For retrofitting a certified airliner the numbers above should probably be more like $500,000. I.e., the government regulations that the New York Times is fond of advocating add a factor of perhaps 500X to the cost of doing what they now want.

This is sort of the same situation as for the Asiana 777 that crashed in San Francisco. Recall that the ground-based instrument landing system radio beacons were inoperative that day so the four pilots decided to fly a visual approach, with the same results as five U.S. Air Force officers (three pilots; two flight engineers) flying a similarly sized C5 cargo plane back in 2006 (story). Equipment that enables a GPS-based precision autopilot approach costs about $500 in an experimental airplane (minimal regulation), about $10,000 in a crummy four-seater (onerous regulation), and perhaps $1 million  in a Boeing 777 (crazy intense regulation). Because airlines don’t want to pay a 2000X markup for regulation they generally fly with whatever avionics came with the airplane.

[This is not to say that I am advocating deregulating or privatizing aircraft and avionics certification. Only pointing out that we have as a society made a choice that we would rather stick with risks that we understand, e.g., 20-50-year-old technology in airliners, than suffer from the risks of innovation, e.g., letting passengers use Kindles and iPads.]

8 Comments

  1. jerry

    March 10, 2014 @ 8:33 pm

    1

    Apparently Rolls Royce can monitor certain engines in real time: http://www.telegraph.co.uk/travel/travelnews/8111075/Live-monitoring-helps-engine-manufacturers-track-performance.html

    I do wonder why the incredibly durable and survivable black box isn’t replicated in real time to half a dozen sd cards mounted on the perimeter of the aircraft in places known to survive and/or breakaway and float. (each wing tip and the tip of the tail contains a raspberry pi encased in foam writing to its sd card communicating with black box via wifi)

  2. rjh

    March 10, 2014 @ 9:27 pm

    2

    The B777 has ACARS as part of the flight data management system. It does occasionally update home base. Unlike the Air France 447 crash over the Atlantic, it appears that no relevant messages were sent. This does eliminate some possibilities about what happened.

  3. Joshua Levinson

    March 10, 2014 @ 10:43 pm

    3

    One question I haven’t seen an answer to, likely because of non-technical reporters not knowing the questions to ask, is whether the plane was under primary radar coverage at the time of the accident. So far, all of the news reports have said something to the effect of, “The plane disappeared off of radar screens.” If it disappeared from primary radar, the only seemingly possible explanation is an incredibly violent in-flight breakup. Even the engines would have had to have come apart, as I assume they alone would be big enough to give a primary radar return. Secondary coverage only means that a loss of all electrics, and associated loss of transponder return, could mean that the plane glided or traveled far from the location where the radar return was lost.

  4. Martin Alderson

    March 11, 2014 @ 12:41 am

    4

    Philip,

    I’ve enjoyed reading your blog for many years, but it seems to me that you are confusing two things here:

    1) The cost of regulation [which I agree, is hideous]
    2) The cost of retrofitting anything [which is hideous - much like relaying fiber to a customer when you have coaxial cable]

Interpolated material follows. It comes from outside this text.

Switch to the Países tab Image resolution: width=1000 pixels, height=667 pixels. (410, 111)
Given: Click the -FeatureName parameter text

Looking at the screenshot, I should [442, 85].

    The logic of your post here would suggest that the easiest suggestion would be to mandate this. There could be a grandfather rule in place for existing aircraft, if indeed it did cost the $1million to retrofit.

    But if the FAA mandated this rule then all new airliners would have this equipment. You admitted yourself “regulation they generally fly with whatever avionics came with the airplane”. If these avionics were mandated to come with the airplane, then this would be a non-issue in ~20 years. That’s the only way to make progress.

    Arguably, this is what the FAA and the like should be doing – mandating standards for new equipment. Any sort of retrofit costs a fortune regardless of the industry.

  5. Martin Alderson

    March 11, 2014 @ 12:45 am

    5

    @Jerry

    “I do wonder why the incredibly durable and survivable black box isn’t replicated in real time to half a dozen sd cards mounted on the perimeter of the aircraft in places known to survive and/or breakaway and float. (each wing tip and the tip of the tail contains a raspberry pi encased in foam writing to its sd card communicating with black box via wifi)”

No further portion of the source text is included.